Oklahoma's Patty Gasso keeps seeing things she doesn't remember. She keeps skipping to the end to make sure it actually happened.
“I've probably done that about four or five times,” Gasso said. “I think that helps me understand. Is that really us? Is that us? Did we really do that?”
On Friday, OU's national championship team gathered one last time at Marita Hynes Field to celebrate with about 800 of their fans. The scoreboard in the outfield was illuminated with three runs in the third inning and one in the seventh to signify the Game 2 victory over Tennessee, which marked the program's second national title.
Both Jessica Shults and Michelle Gascoigne agreed the reality hadn't hit them.
Gascoigne did like her coach. That night after winning the national title, she went back and watched the game. She fell asleep by the fourth inning. She already knew the ending.
The ceremony back at their home field in Norman made it a little more real, as they put up a banner on the outfield that proclaimed them national champions.
“I'm honored to join you in celebrating one of the best, if not the very best team in college softball history,” OU athletic director Joe Castiglione told fans. “It's truly a team for the ages.”
Fans were treated to highlights from each game of the Women's College World Series. They clapped at runs and stood cheering and hollering as the video screen showed their Sooners celebrating the championship.
“I love this team because of the chemistry, and I love that they play for something more,” said Mary Delany, a longtime OU softball fan and secretary of the Diamond Club.
JP Audas, another longtime Sooner softball fan and the associate vice president for alumni and development at Oklahoma said: “They're a metaphor for life. Instead of folding from their disappointments they've grown from it and gotten stronger. I just think that's what life is all about. Taking your challenges, fighting through them and being rewarded for it.”
For nearly 12 minutes, Gasso fought through tears and encouraging rounds of applause as she described to fans what fueled her team's historic run.

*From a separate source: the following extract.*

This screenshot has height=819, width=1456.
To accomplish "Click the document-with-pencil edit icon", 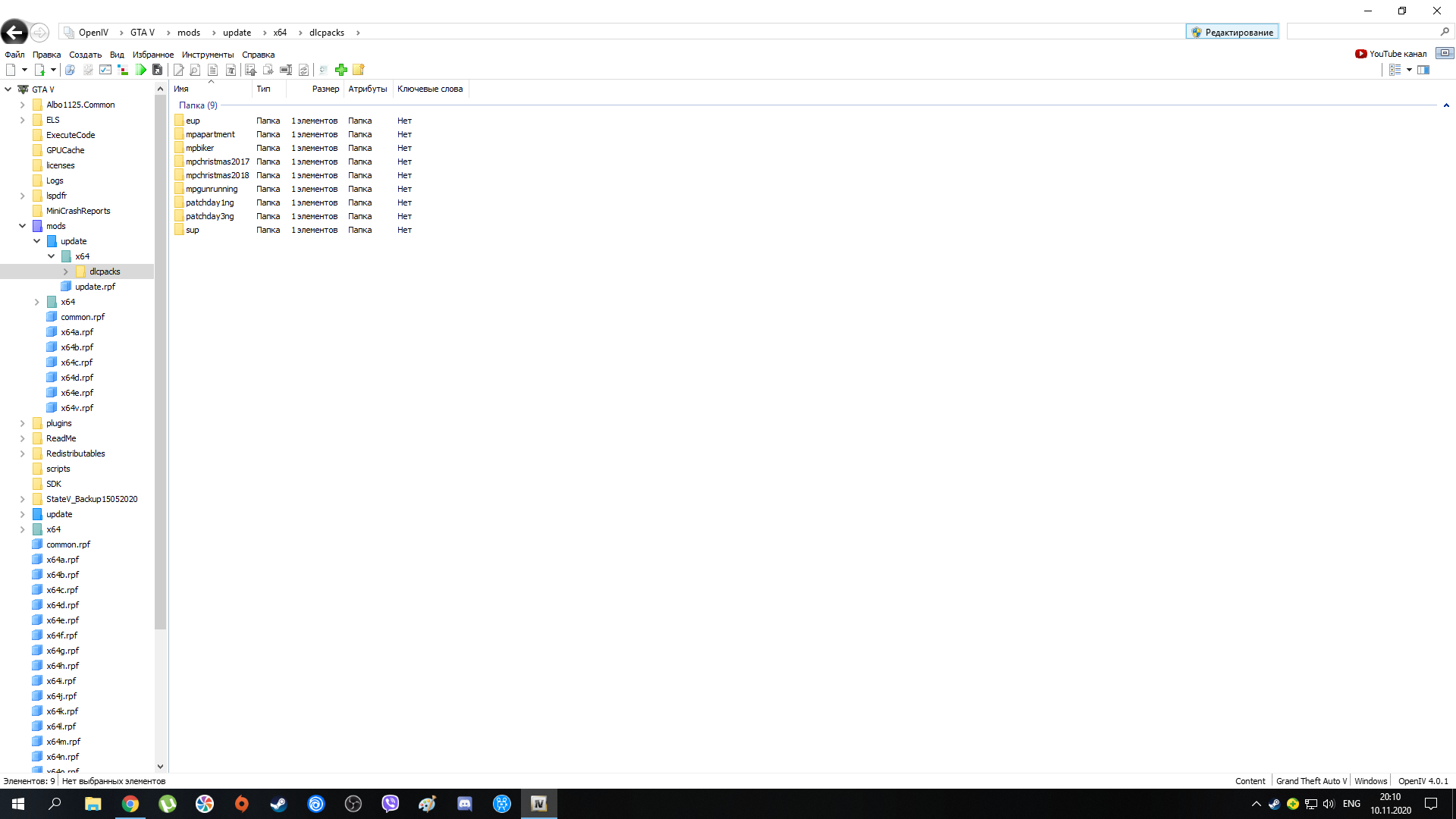I will click(178, 70).
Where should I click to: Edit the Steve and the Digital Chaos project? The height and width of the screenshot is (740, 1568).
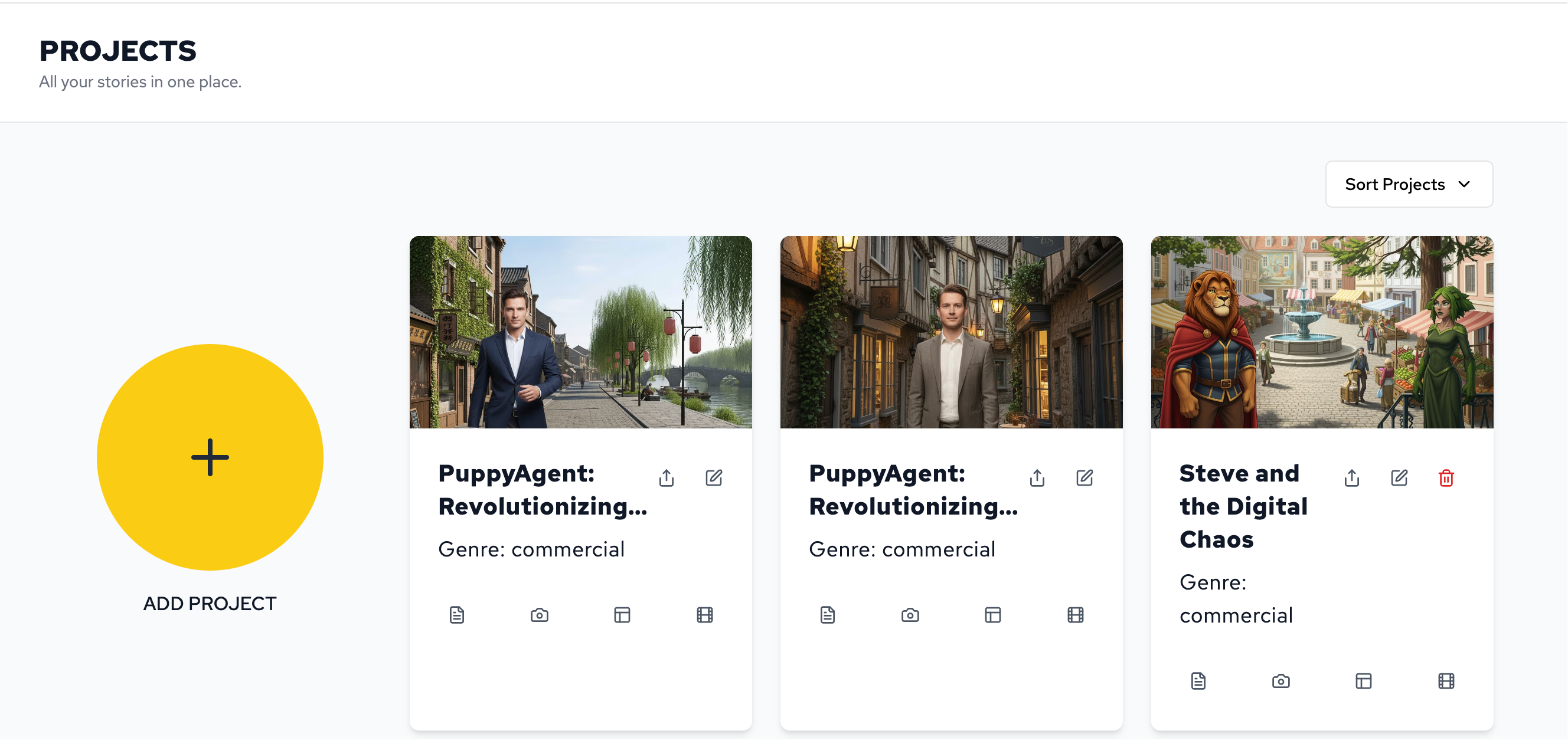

“Last season, the greatest moment of our softball career and the worst was in one day,” Gasso said. “Watching a team celebrate at our feet, when I could look in the eyes of our team and I knew we were going to win it. ... then the rains showed up and things started to change a little bit. Things we couldn't control. Watching that moment is something I will never forget because it changed this team.”
When the team got back together in late August, they talked about that loss to Alabama in the 2012 WCWS finals, Gasso said tears were “still streaming.”
The tears turned into something deeper this season when two EF-5 tornadoes hit Oklahoma in two weeks. Sydney Angle, a youth softball player in the Moore community, was a victim. The team was inspired by Angle.
“This is because of Sydney,” Gasso said. “The night we were supposed to play Texas A&M in the Super Regionals, we got rained out. Instead, we spent time with Bring It (Angle's softball team). It was like a divine intervention that said: ‘You're not playing tonight. You're playing a different game. It's called relay races.'
“Because of Sydney, it changed the life of this team and we knew we needed to play for something different. It changed our perspective on softball. It was like this team was telling us, ‘Hey guys, softball is fun. Get the pressure off. Get over yourselves. Go do what you do.' That's what Sydney would do. And that's what we did.”